Your tasks –
(1) In the passage on private equity and venture capital investment, what was the combined global investment of PE and VC firms for 2003-2005?
(2) According to the passage on private equity and venture capital investment, why does valuation cause the most conflict when management and VCs negotiate? Answer in one to three sentences.
(3) Please continue the passage on venture capital valuation from where it stops.

Passage given –
** Start **

The combined total investment of the PE and VC firms for the year 2003-2005 has been
close to $505 billion globally. Notably the share of VC firms has been close to $100
billion out of the total pie. For India, although the year 2006 saw record investments
which were far ahead of the expected $6bn for the year, the Indian share of the global pie
is still just close to 6-7%. While China still takes the lion’s share of the pie in the Asia
Pacific region.
An interesting observation is that slowly other emerging markets like South America,
Middle East and Asia Pacific have been increasing their respective shares over the last
few years. Also, over the past few years it has been noted that the various PE/VC firms
have been globalizing their investment base so as to diversify the risks and as well gain
from the world wide opportunities.
With so much of improvement in the VC scenario globally, and especially in India, and
with so much scope for improvement of the market share for India, understanding the
various aspects related to VC investments become pertinent for Indian businesses. In this
article, we look at the various approaches used by the VCs for valuation of a deal.
Valuation is one of the most important factors when obtaining VC funding. It gives rise
to maximum conflicts at the time of negotiation between the management & VCs. This is
because valuation is not an absolute but a relative factor, which may change from one
situation to another.

** End **

Provided data –
** Start **

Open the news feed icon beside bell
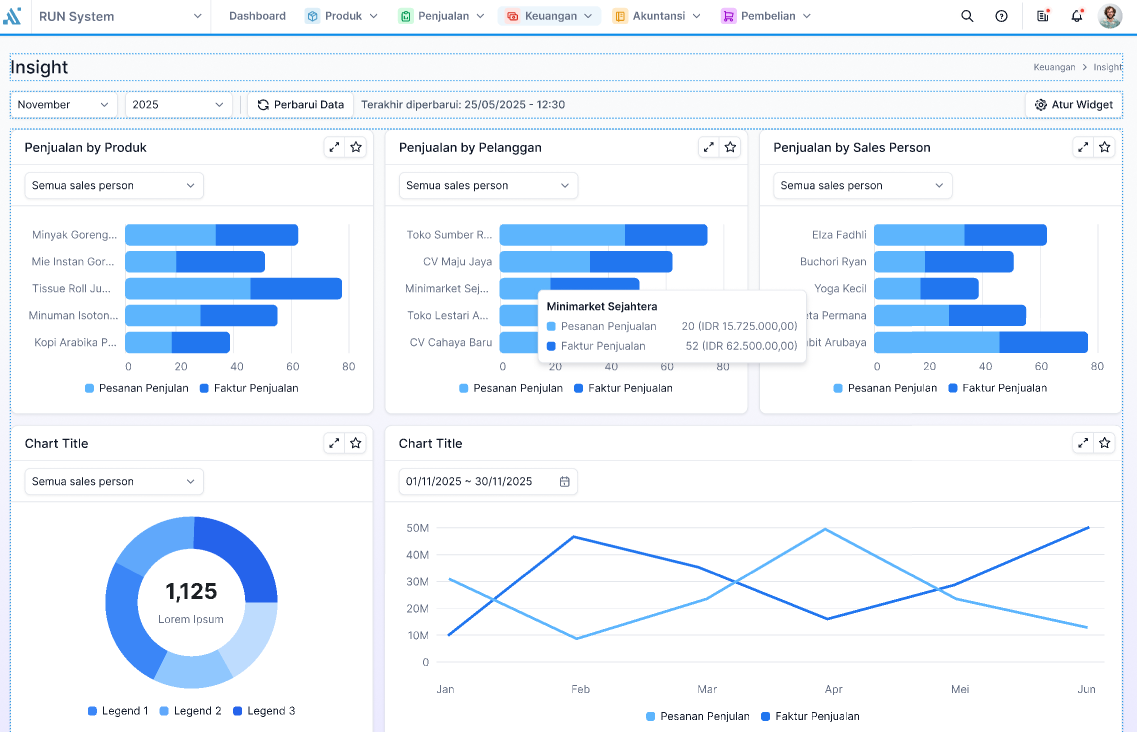[x=1043, y=16]

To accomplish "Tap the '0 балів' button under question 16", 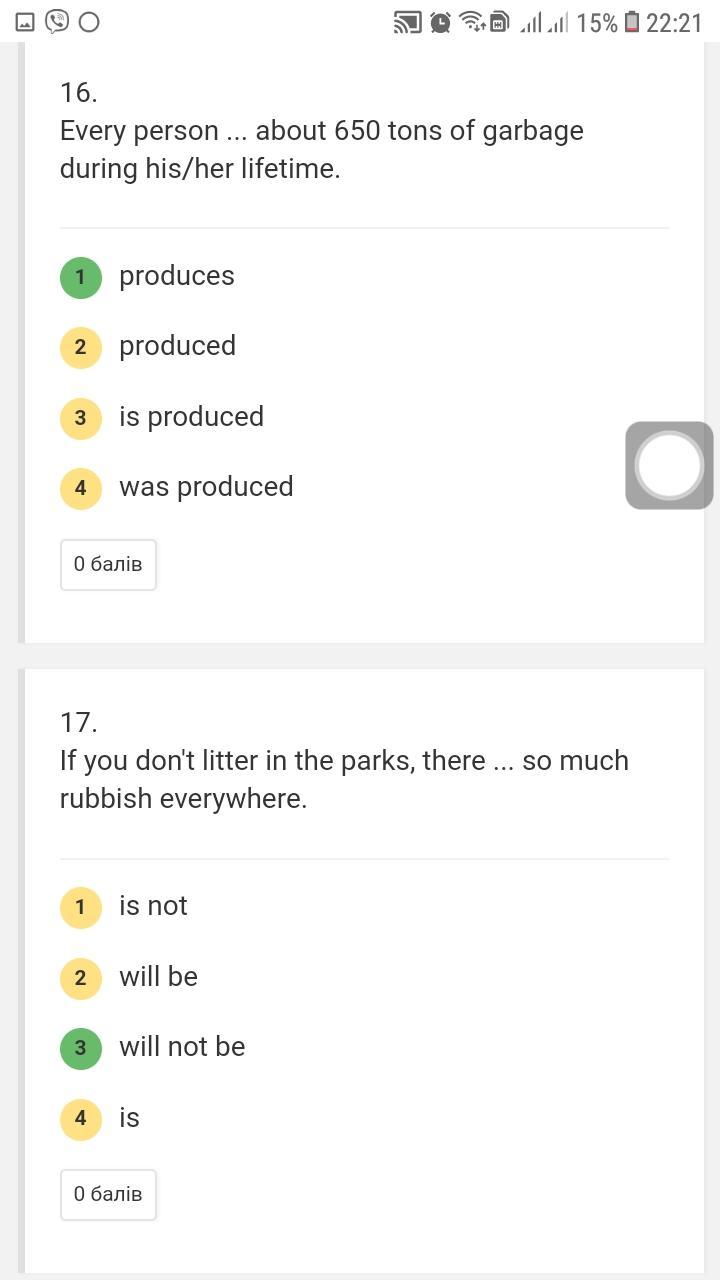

** End **

Task results –
(1) Close to $505 billion.

(2) Valuation is not an absolute but a relative factor. It may change from one situation to another.

(3)
The Cost Based approach to business valuation is based on the premise that the
economic value of an asset can be determined by the cost of an asset. However, there is
usually controversy over definition of cost and the usage of different types of cost
(historical or current). Also, estimating the cost of Intangibles can be very judgmental.
The Market Based approach assumes that the value of the business can be assessed by
observing the value at which comparable business ownership interests presently are being
exchanged in either the public or private markets. But obtaining data in case of private
market deals can be difficult and there can be arguments over what is comparable.
Income Approach to business valuation estimate the value of the expected economic
benefits of ownership of the business as equal to the present value of expected future
income streams. The problems with this approach are that income forecasts are uncertain
and based on assumptions. Also, the process of estimating an appropriate discounting rate
for future earnings can become controversial.
Amongst the above three approaches, the Income approach is the one which is considered
to be the better one. The discount rate used in the calculation of the present value of
future earnings is generally very high if the VC is providing the funding at the start-up
stage (it can be as high as 70-80%). However, this approach may not work when it comes
to valuation of the early stage of enterprises where there is no certainty in case of future
cash flows or some tangible assets.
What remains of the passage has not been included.